● O que fazer
Escreva a continuação do texto sobre o SUS e a saúde privada, começando logo depois da última frase.

● Texto do documento
A Constituição brasileira prevê que a saúde é direito de todos e dever do Estado (art. 196), mas permite expressamente a atuação da iniciativa privada no setor (art. 199). Ao contrário de outros países, em que determinados tratamentos apenas são disponibilizados pelo Poder Público, no Brasil sempre há a possibilidade de escolha pela medicina privada. Esse permissivo decorre do entendimento segundo o qual quanto mais serviços de saúde houver, melhor. As pessoas atendidas pelo sistema privado não sobrecarregam o SUS, deixando sua estrutura capaz de atender quem realmente precisa.
Não obstante, esse raciocínio é incompleto. A
oferta de serviços privados enfraquece o SUS. Quanto menos pessoas de alto
poder aquisitivo e capacidade de mobilização social dependerem do SUS, mais
precário tende a ser o sistema público. Quer uma prova? O SUS é referência em
serviços de alta complexidade e altíssimo custo (dos quais todos dependem) e
sofre na atenção básica e na média complexidade (dos quais apenas pessoas de
menor poder aquisitivo dependem).

● Informações
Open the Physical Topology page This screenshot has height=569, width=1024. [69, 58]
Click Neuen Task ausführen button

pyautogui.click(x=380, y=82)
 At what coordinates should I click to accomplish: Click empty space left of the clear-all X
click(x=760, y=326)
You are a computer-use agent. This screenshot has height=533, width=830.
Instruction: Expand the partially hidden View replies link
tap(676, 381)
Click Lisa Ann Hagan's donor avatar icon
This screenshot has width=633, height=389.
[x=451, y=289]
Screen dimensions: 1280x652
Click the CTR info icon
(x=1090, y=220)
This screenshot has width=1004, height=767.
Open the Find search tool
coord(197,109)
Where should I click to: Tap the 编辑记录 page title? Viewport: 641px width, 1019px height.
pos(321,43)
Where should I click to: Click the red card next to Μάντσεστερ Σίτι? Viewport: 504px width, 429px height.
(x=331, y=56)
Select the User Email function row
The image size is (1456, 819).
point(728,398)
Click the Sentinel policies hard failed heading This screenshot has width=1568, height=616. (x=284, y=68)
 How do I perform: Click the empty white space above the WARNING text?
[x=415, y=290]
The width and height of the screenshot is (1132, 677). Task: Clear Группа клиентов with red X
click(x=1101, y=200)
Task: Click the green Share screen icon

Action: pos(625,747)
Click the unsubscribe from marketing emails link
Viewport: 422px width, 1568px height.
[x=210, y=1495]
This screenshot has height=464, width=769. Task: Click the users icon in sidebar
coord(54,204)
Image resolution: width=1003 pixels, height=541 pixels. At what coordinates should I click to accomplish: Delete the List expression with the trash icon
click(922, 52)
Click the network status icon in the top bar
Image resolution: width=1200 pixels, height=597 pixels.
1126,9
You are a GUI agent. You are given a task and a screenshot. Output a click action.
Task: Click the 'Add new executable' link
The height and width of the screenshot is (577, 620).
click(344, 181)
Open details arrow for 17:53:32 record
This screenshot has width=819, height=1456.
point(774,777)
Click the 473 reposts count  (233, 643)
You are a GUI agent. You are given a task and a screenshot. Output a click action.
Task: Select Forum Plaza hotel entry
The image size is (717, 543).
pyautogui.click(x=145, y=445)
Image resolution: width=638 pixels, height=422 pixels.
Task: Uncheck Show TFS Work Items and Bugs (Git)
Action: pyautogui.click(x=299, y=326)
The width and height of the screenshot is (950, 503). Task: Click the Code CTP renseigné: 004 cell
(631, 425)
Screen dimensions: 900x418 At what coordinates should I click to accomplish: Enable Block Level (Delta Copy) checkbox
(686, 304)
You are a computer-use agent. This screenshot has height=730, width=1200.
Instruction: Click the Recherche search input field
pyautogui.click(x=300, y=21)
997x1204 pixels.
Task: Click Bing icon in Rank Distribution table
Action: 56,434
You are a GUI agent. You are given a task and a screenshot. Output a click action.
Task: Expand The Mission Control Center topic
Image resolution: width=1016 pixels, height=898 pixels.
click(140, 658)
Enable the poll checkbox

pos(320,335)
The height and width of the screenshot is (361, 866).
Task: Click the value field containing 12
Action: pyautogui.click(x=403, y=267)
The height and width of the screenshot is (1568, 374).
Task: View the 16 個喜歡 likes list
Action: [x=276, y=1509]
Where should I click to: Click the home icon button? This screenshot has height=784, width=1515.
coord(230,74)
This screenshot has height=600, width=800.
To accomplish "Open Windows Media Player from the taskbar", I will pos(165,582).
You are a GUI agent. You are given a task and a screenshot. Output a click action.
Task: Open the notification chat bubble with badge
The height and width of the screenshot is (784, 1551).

● Resultado
Podemos comparar o SUS com a urna eletrônica. Por
que a urna eletrônica funciona tão bem no Brasil? É preciso pensar na noção de
‘bem público’, entendido como aquele que apenas pode ser usado de modo
igualitário por todos. Um sistema de votação só funciona se todas as pessoas
usarem o mesmo padrão de urna eletrônica. Se ricos pudessem votar em urnas
diferentes das dos pobres, teríamos um caos eleitoral no Brasil. Esse exercício
comparativo indica que é falsa a crença de que a oferta de serviços privados
colabora com o SUS, diminuindo a demanda sobre sua estrutura. Afinal, seu
efeito secundário pode ser muito mais nocivo.
O mesmo acontece com a vacinação contra a COVID-19
por clínicas privadas. Neste caso específico há, ainda, dois agravantes. O
primeiro é a limitação da oferta de vacinas ao setor público. O segundo é a
necessidade de que todas as pessoas sejam vacinadas, com prioridade para os
grupos de risco.
Estes são os motivos pelos quais, nos Estados
Unidos, onde não existe um sistema público de saúde, o governo federal foi
rápido ao iniciar uma campanha universal e gratuita de vacinação contra a
COVID-19. Em terras ianques não haverá, no curto prazo, possibilidade de
pagamento pela vacina. Todos que quiserem ser vacinados, de Bill Gates a
Michael Jordan, devem esperar sua vez, conforme o plano nacional de vacinação.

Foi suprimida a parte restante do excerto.